In fact, we avoid accepting disability at all. One in five Americans has a disability in the United States. Twenty percent of the population will develop a disability in their lifetime. Playwright and disability rights activist John Bellesco wrote that it’s the only minority that everyone can join, either through age, accident, wartime service, or other circumstance. And that terrifies us. That’s why Helen Keller had to wear false eyes. That’s why I can only purchase a hearing aid so small, you can’t see it unless I pull back my hair and point it out to you. That’s why we talk about triumphing over disability, rather than living with it. The alternative is too honest, and we refuse to count ourselves among a number we’d rather forget. So we don’t think about access, we don’t ask others what accommodations they might need (though shout-out to my family and friends who often do!).
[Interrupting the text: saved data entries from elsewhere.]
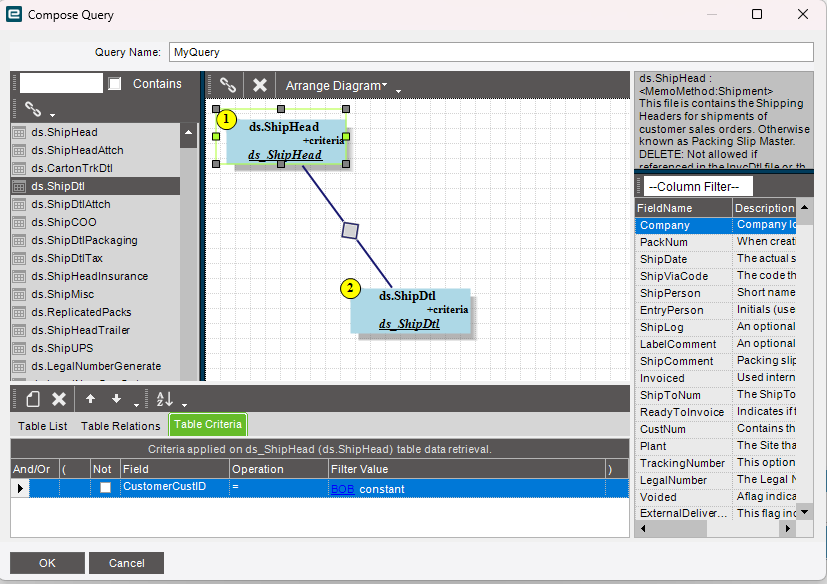The height and width of the screenshot is (584, 827).
Task: Move the criteria row down
Action: point(116,399)
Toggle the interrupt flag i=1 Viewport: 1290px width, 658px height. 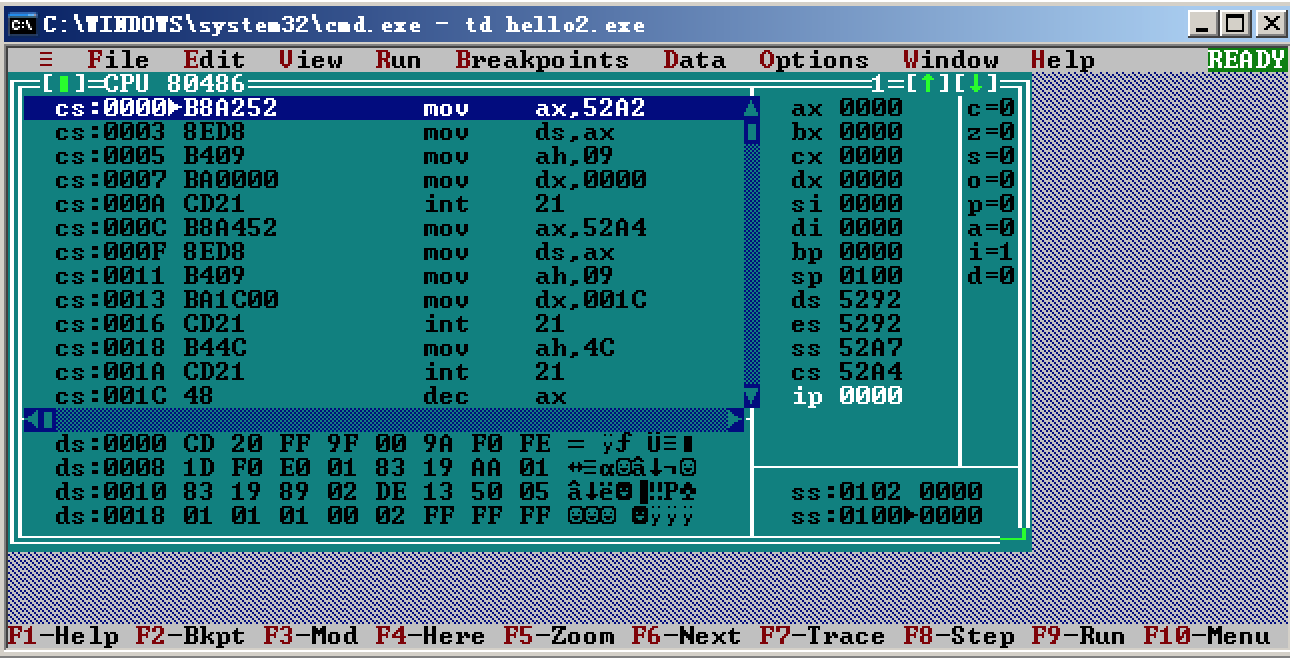[990, 252]
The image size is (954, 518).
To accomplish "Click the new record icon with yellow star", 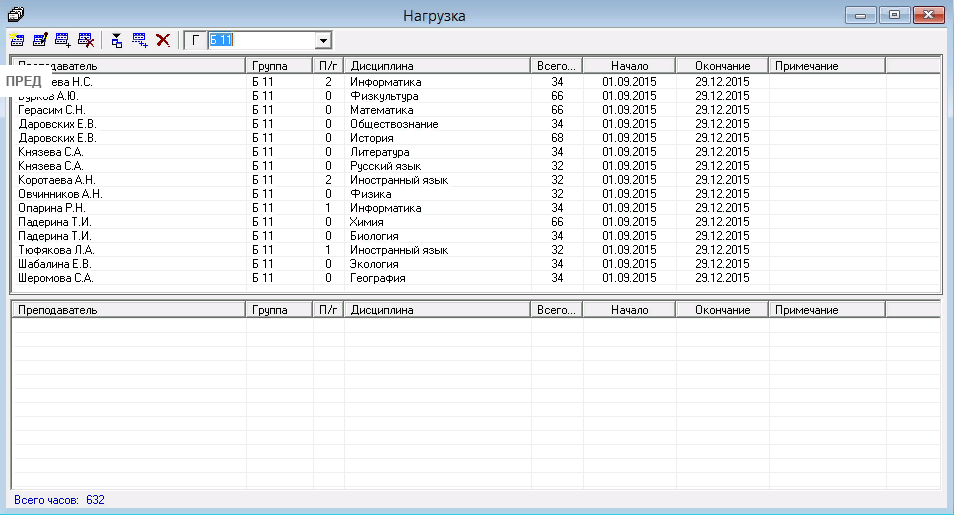I will point(16,40).
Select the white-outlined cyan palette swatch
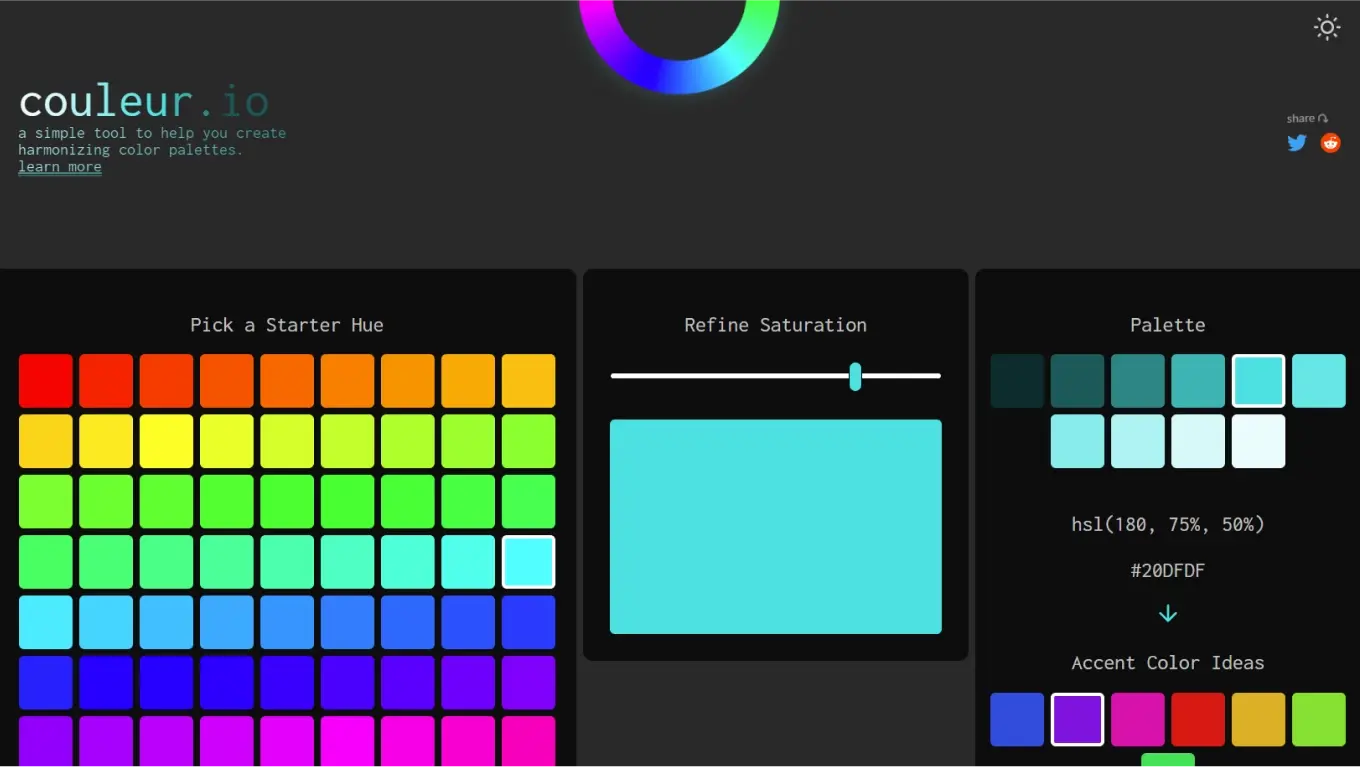The width and height of the screenshot is (1360, 767). 1258,381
We don’t work together, the way Helen Keller encouraged us to, and that means we isolate American citizens who need us the most.
Visibility is why Helen Keller acted on vaudeville. If audiences saw her, and understood that she had hope, then they couldn’t ignore the multitude of blind Americans who weren’t privileged enough to live with her sponsorships or family wealth. She raised incalculable amounts of money for schools for those with disabilities, and spent her entire life speaking out for the poor -- though her socialist view were often squashed by relatives and editors who worried she’d alienate her adoring public. So even though her performance was sentimentally sunny, and too easy to seem real, it changed minds and hearts.
But imagine if we looked deeper, if we saw Helen Keller not as an icon, but as a flesh and blood woman. What if we told her to drop the performance and rehearsed lines? What would we understand about living with a disability then? We would see how hard it was to navigate everyday life, certainly. Helen could not live without a companion, and she worried about taking care of the people she travelled with; vaudeville raised retirement funds for an ailing Annie Sullivan, as well. We would see why Helen loved books so much, because she could participate in a story without being pulled in a thousand different directions by celebrities who wanted her insight to rub off on them, or minders who asked her to put on a cheerful face to remind audiences not to be scared of the blind. We might even see how much a woman of her time she was, and how lonely.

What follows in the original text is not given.